A primeira entrevista do deputado Mendes Ribeiro (PMDB/RS) depois de escolhido ministro, foi uma pequena catástrofe. Dizer que depois da posse no ministério da Agricultura iria “olhar para frente” e “cuidar dos números”, ironizando o termo “faxina”, pegou muito mal, e tirou da presidente o discurso moralizador que está fazendo tão bem para sua imagem.

Nesta sexta-feira, depois de reunir-se com Dilma, o futuro ministro mudou de tom. Disse rigorosamente o mesmo da véspera, mas com uma embalagem bem mais vistosa. Prometeu que vai “abrir as portas” do ministério da Agricultura para investigações da Controladoria Geral da União e do Ministério Público.  Só que estes dois órgãos não precisam do ministro para fazê-lo. Eles próprios têm a chave da porta. E a autoridade também. Mas a mudança de tom fez toda a diferença.

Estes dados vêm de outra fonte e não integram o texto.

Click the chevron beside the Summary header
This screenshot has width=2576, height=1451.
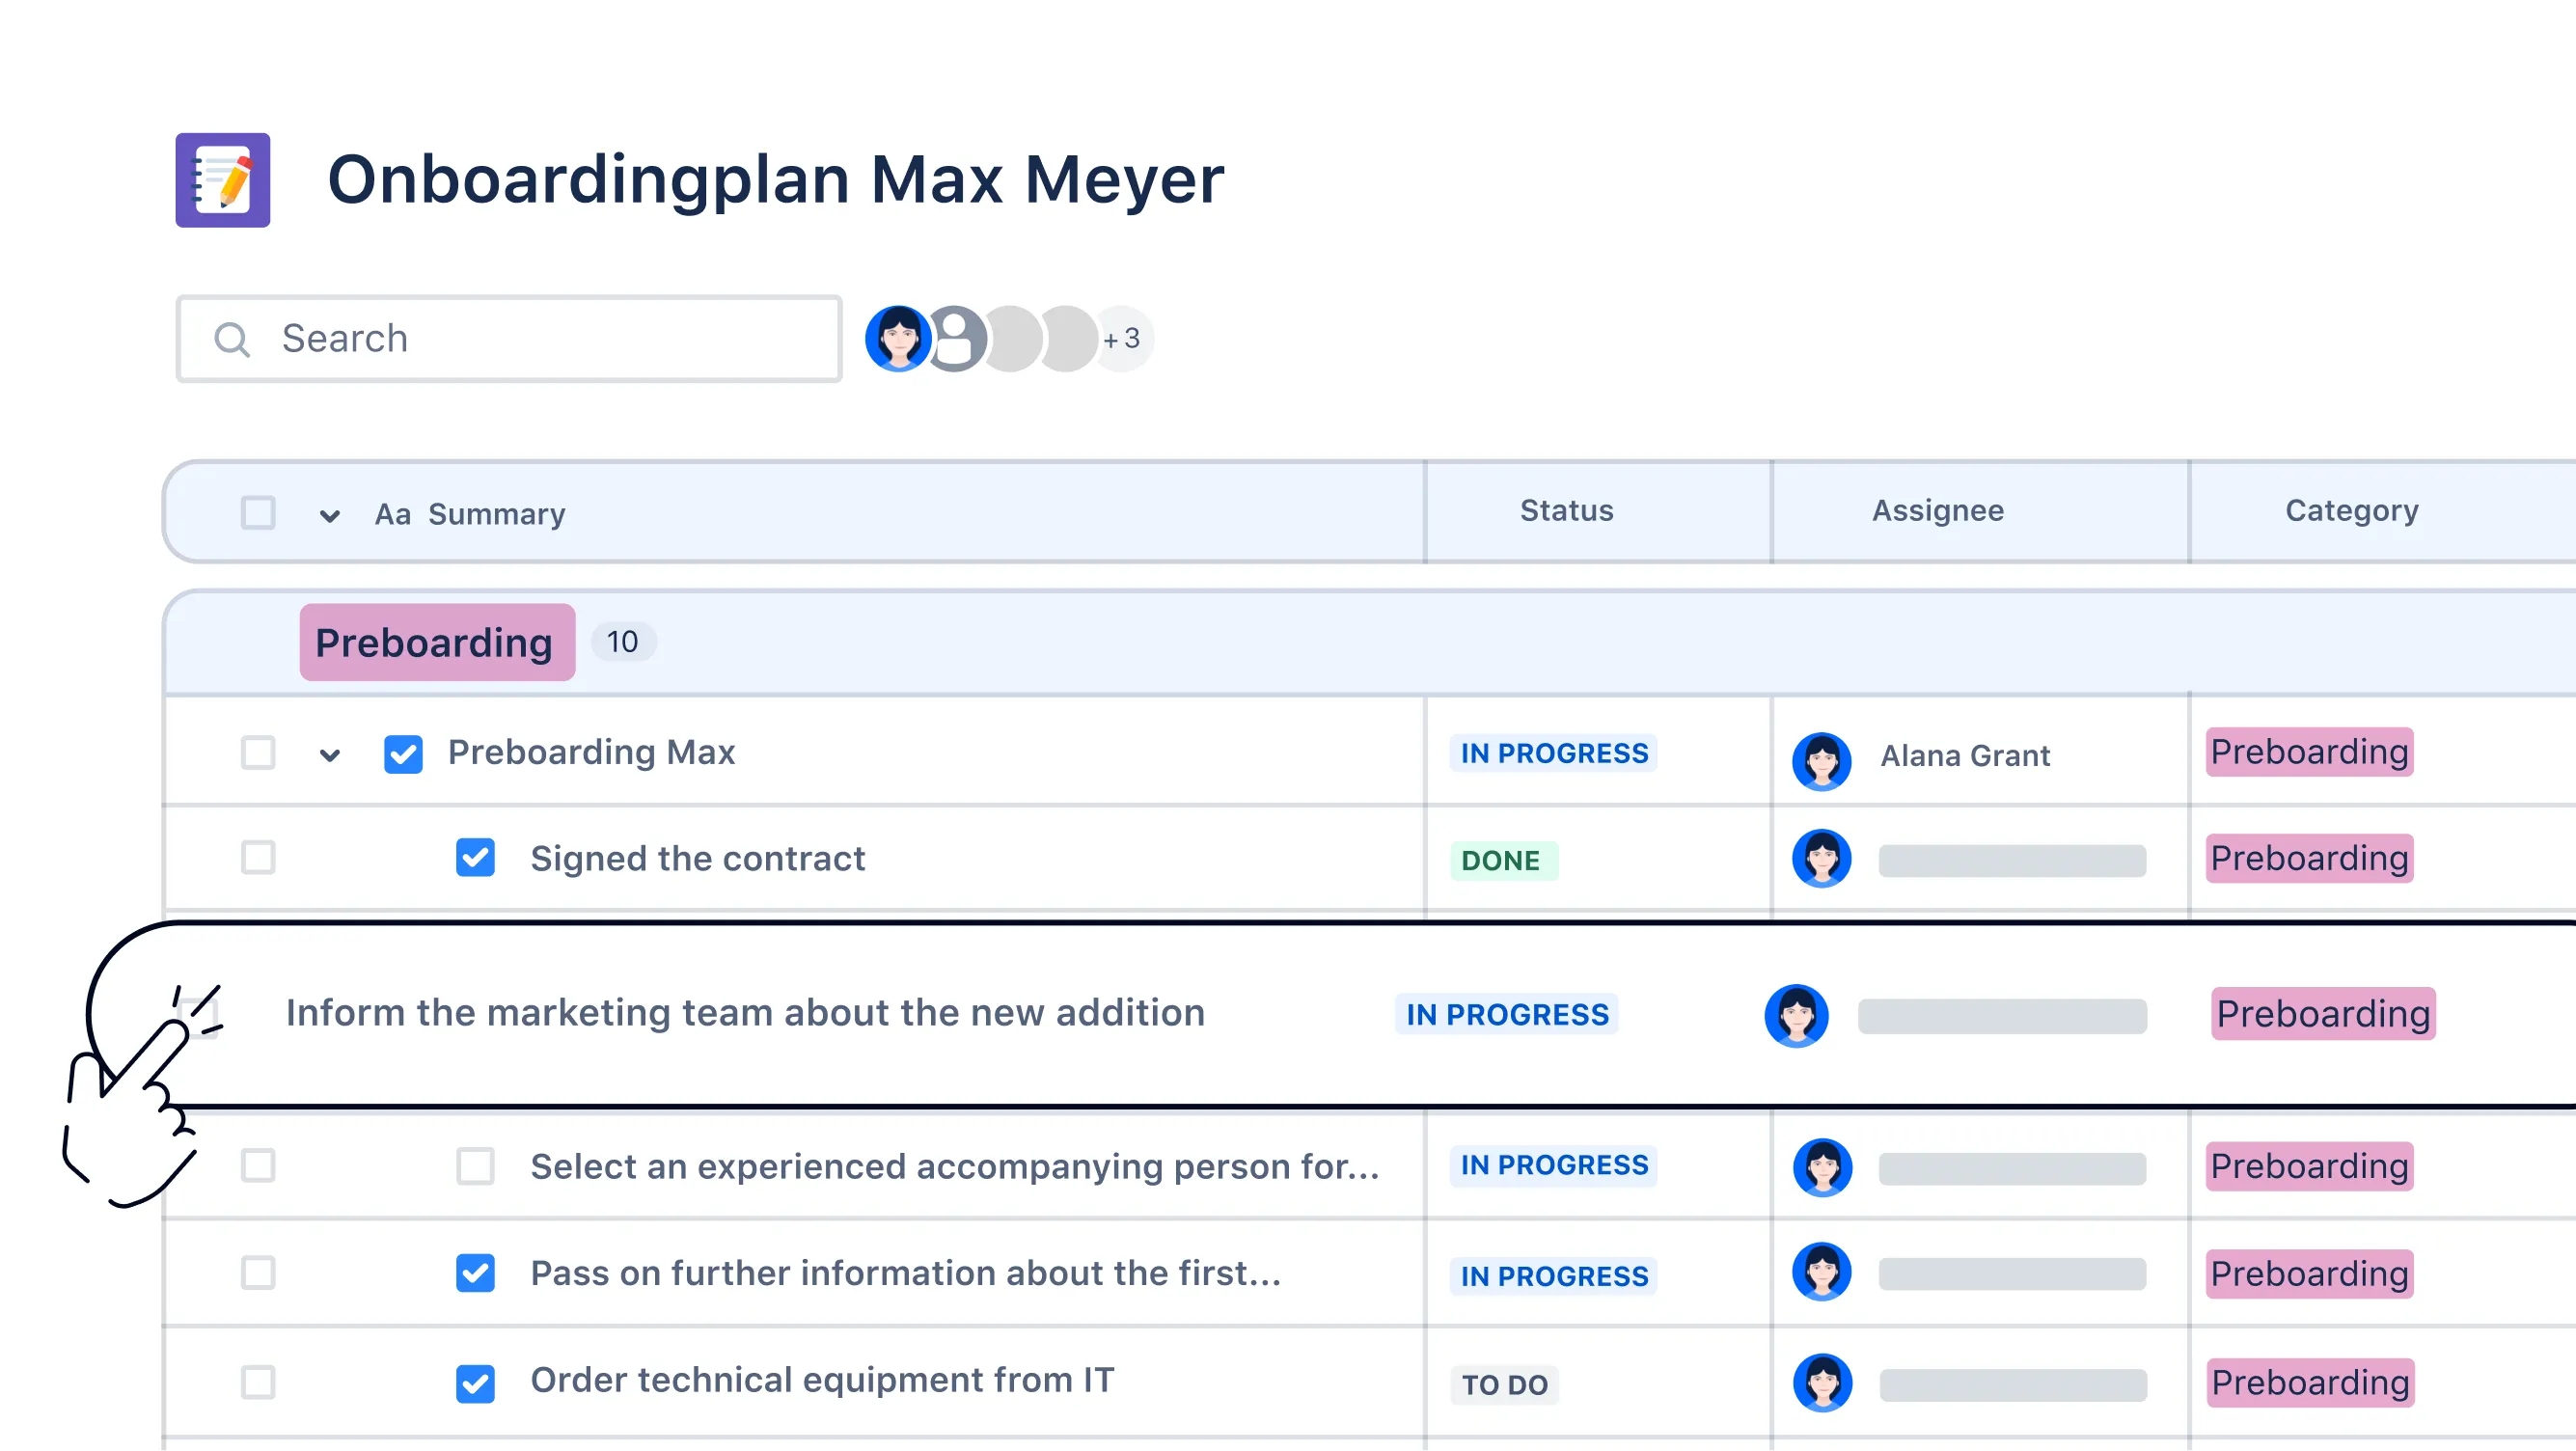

Faxina – A limpeza no ministério da Agricultura virá, mas não com o nome de “faxina” e nem com os métodos que acabaram levando o PR a romper com a base governista, depois das demissões nos Transportes. A tendência é o novo ministro trocar toda a turma enrolada nas denúncias, mas agora com a desculpa de que está montando  a própria equipe -  coisa que Rossi estava impedido de fazer, sob pena de admitir que alguns de seus auxiliares estavam realmente comprometidos. As trocas na Conab também são dadas como certas, até para salvar a Companhia Nacional de Abastecimento da pressão pela extinção.